London Critical Theory Summer School

Jean-Luc Nancy – On Communism
Public lecture

Saturday 3rd July 2010 – 3pm
Room B33 Birkbeck Main Building, Malet St.

Jean-Luc Nancy is Professor of Philosophy at the University of Strasbourg. Nancy’s first book, published in 1973, was Le titre de la lettre, a reading of the work of Jacques Lacan, written in collaboration with Philippe Lacoue-Labarthe. Nancy is the author of works on many thinkers, including La remarque spéculative in 1973 on Hegel, Le Discours de la syncope (1976) and L’Impératif catégorique (1983) on Kant, Ego sum (1979) on Descartes, and Le Partage des voix (1982) on Heidegger.

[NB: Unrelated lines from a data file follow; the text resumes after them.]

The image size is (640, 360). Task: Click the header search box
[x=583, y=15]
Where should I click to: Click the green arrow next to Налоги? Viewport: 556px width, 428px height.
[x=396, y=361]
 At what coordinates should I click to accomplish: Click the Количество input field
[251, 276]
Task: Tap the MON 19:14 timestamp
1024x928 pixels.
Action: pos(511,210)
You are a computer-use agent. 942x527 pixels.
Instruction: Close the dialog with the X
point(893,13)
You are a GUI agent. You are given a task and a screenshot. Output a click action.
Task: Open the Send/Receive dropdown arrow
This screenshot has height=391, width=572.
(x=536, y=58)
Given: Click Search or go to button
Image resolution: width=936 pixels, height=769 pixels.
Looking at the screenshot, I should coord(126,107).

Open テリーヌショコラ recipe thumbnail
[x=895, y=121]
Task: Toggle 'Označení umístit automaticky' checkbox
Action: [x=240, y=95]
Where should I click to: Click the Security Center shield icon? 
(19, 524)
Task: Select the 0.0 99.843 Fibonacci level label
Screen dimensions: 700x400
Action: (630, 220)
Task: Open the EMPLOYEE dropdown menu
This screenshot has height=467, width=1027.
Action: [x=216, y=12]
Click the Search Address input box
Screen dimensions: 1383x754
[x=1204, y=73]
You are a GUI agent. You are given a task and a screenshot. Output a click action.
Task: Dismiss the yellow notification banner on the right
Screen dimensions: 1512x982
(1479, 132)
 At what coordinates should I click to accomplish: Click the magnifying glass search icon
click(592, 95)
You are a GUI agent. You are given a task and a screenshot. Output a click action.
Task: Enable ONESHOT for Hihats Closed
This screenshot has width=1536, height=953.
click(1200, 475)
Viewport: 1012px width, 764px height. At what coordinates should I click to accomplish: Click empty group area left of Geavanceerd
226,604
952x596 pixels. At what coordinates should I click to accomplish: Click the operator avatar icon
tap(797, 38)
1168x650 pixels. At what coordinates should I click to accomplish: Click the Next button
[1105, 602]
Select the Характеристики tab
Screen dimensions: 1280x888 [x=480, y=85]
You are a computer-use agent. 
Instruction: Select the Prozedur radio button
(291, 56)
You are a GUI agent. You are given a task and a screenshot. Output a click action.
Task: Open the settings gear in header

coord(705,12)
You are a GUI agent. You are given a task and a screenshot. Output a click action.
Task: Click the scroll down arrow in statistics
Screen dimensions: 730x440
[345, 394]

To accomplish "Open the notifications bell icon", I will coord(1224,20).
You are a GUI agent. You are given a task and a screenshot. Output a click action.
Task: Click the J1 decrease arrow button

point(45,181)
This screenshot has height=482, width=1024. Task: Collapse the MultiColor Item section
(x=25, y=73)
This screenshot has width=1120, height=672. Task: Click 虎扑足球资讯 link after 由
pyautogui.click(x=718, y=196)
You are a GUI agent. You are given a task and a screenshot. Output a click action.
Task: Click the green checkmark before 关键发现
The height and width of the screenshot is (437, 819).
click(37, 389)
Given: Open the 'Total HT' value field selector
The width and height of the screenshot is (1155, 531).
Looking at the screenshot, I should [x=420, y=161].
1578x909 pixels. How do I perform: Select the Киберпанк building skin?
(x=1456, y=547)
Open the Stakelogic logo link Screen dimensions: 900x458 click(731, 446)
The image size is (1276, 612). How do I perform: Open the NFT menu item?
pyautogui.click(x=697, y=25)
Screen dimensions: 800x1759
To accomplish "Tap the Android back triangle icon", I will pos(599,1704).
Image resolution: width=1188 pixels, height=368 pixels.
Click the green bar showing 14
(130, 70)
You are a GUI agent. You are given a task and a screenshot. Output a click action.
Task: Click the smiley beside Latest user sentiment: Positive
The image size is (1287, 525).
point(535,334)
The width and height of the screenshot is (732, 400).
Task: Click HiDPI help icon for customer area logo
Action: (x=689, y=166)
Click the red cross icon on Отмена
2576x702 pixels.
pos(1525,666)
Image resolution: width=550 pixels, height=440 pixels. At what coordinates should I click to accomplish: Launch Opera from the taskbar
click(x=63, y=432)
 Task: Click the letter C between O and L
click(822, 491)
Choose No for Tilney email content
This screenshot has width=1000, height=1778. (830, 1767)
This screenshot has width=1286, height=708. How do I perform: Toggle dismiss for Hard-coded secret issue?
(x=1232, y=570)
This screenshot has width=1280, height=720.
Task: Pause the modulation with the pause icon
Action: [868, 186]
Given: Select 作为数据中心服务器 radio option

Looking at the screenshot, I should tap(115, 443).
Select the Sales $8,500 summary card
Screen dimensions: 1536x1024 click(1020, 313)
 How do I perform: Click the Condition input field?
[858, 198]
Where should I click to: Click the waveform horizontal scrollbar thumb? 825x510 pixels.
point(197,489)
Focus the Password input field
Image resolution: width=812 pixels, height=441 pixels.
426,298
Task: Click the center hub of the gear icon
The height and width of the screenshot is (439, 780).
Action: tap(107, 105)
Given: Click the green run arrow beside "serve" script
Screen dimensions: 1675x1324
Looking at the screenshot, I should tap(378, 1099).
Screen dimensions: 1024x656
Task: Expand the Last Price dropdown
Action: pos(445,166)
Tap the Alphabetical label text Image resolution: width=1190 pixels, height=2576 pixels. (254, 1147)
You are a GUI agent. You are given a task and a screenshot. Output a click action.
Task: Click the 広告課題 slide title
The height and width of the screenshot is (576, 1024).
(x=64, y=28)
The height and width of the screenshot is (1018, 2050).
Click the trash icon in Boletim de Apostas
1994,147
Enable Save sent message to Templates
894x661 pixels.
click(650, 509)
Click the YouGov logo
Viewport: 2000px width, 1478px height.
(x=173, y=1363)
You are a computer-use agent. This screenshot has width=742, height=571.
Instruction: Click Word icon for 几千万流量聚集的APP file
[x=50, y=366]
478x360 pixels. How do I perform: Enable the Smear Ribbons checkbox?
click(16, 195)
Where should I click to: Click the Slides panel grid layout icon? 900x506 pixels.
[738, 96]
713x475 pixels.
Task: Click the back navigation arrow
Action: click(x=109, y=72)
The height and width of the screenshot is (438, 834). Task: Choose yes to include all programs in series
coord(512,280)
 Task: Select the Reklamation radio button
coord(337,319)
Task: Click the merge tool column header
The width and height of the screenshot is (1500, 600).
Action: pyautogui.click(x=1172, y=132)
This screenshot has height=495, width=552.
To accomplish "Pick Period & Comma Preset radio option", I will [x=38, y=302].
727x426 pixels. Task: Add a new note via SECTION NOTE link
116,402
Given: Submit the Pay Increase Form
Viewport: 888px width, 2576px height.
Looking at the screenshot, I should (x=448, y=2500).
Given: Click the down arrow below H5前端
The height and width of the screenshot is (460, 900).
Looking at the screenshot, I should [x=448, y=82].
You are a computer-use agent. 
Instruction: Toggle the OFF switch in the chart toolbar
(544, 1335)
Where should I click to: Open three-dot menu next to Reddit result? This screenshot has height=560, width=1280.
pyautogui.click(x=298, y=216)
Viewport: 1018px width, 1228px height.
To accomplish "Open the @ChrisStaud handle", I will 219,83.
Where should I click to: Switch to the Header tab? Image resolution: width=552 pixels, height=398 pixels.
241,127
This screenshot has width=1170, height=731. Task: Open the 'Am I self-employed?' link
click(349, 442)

In addition to Le titre de la lettre, Nancy collaborated with Lacoue-Labarthe on several other books and articles. In the 1970s and 1980s, Nancy was a guest professor at universities all over the world, from the University of California to the Freie Universität in Berlin. He has been invited as a cultural delegate of the French Ministry of External Affairs to speak in Eastern Europe, Britain and the United States. In 1987, Nancy received his Docteur d’état from the Université de Toulouse-Le-Mirail under the supervision of Gérard Granel and a jury including Jean-François Lyotard and Jacques Derrida. It was published as L’expérience de la liberté (1988). Nancy has also written for art catalogues and international art journals, especially on contemporary art. He also writes poetry and for the theatre and has earned respect as an influential philosopher of art and culture. In his book Les Muses published in 1994 he begins with an analysis of Hegel’s thesis on the death of art. Among the essays in The Muses is a piece on Caravaggio, originally a lecture given at the Louvre. In this essay, Nancy looks for a different conception of painting where painting is not a representation of the empirical world, but a presentation of the world, of sense, or of existence. Nancy has published books on film and music, as well as texts on the problem of representation, on the statute of literature, on image and violence, and on the work of On Kawara, Charles Baudelaire, and Friedrich Hölderlin.

Originally, Professor Nancy had intended to speak ‘On Democracy’, but as you can hear, has decided to speak on communism instead, as he was unable to attend the Communism conference in London last July due to illness. The text of his ‘On Democracy’ talk has been translated and is available here.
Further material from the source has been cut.